Cloud-based voice model training with TPUS
CS-21763
Healthcare
Klinikum rechts der Isar
The Chair of Medical Computer Science examines and develops methods for the use of medical data in clinical applications and clinical research and supports scientists and clinicians to be able to use data in networked environments safely with defined data quality.
The Challenge
The implementation of our project would have been unthinkable without the use of cloud resources. Local resources were not available in this form, and the alternative would have meant to put up and manage everything from scratch. The required computing power particularly played a crucial role, especially with reference to the training of voice models.
The Solution
Our goal was to train highly developed voice models, and we used TPUs to develop a comprehensive language model.
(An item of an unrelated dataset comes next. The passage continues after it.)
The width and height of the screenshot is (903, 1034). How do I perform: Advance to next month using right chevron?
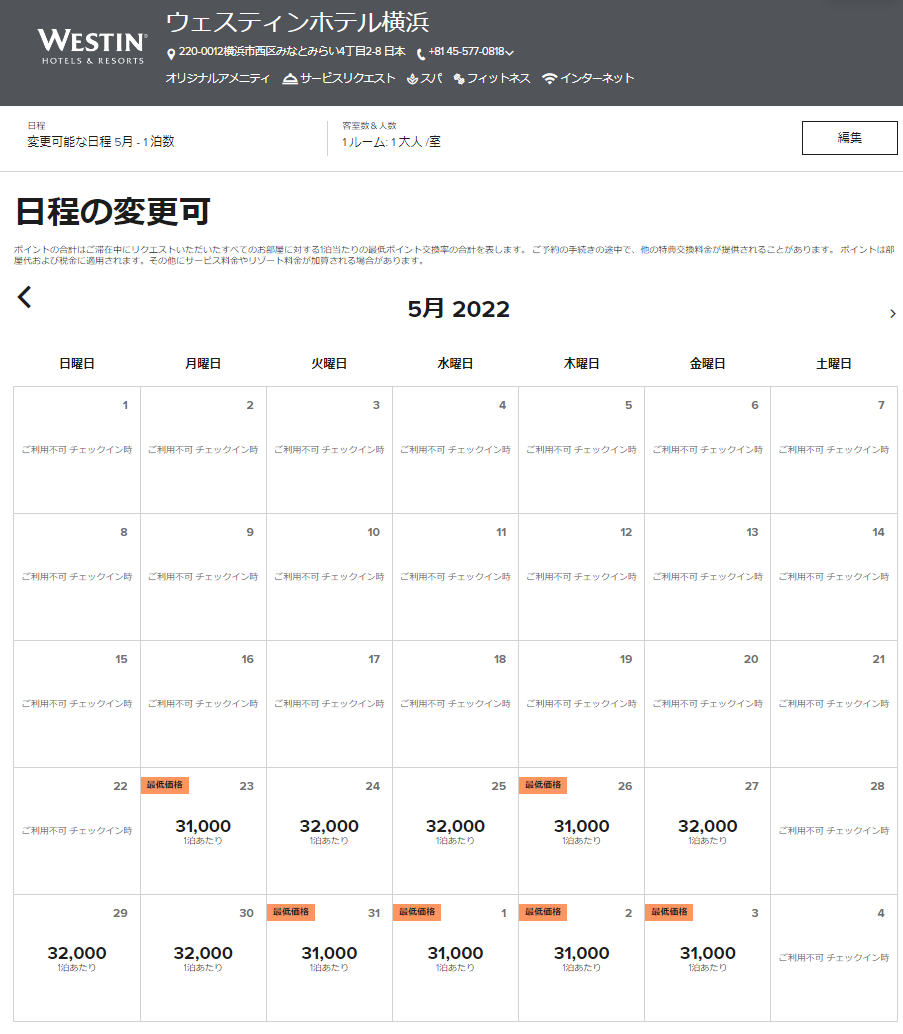point(892,314)

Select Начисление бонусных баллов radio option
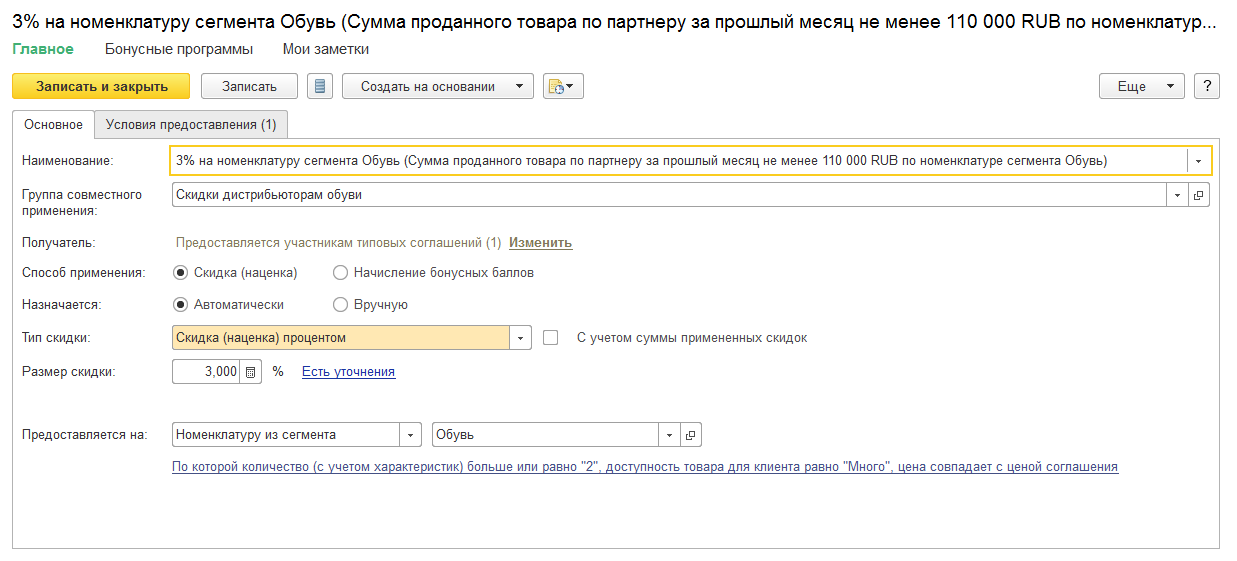point(340,272)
This general language model forms the basis for specific application tasks that can then be trained on the basis of this model.
The Results
The adaptation of an open source frameworks for use with TPUV4 was crucial for our success, because we were able to achieve surprisingly short training times of only 6.5 days for extensive models and only 1.5 days for smaller models. Such a time frame would have been unrealistic in the local data center and would have taken weeks or months.
The Highlight
The continuous further development of the Google Cloud Platform has also optimized our process. Compared to 2020, for example, we no longer had to build a cluster manually. When generating the TPUs, this was automatically created, which led to a significant increase in stability.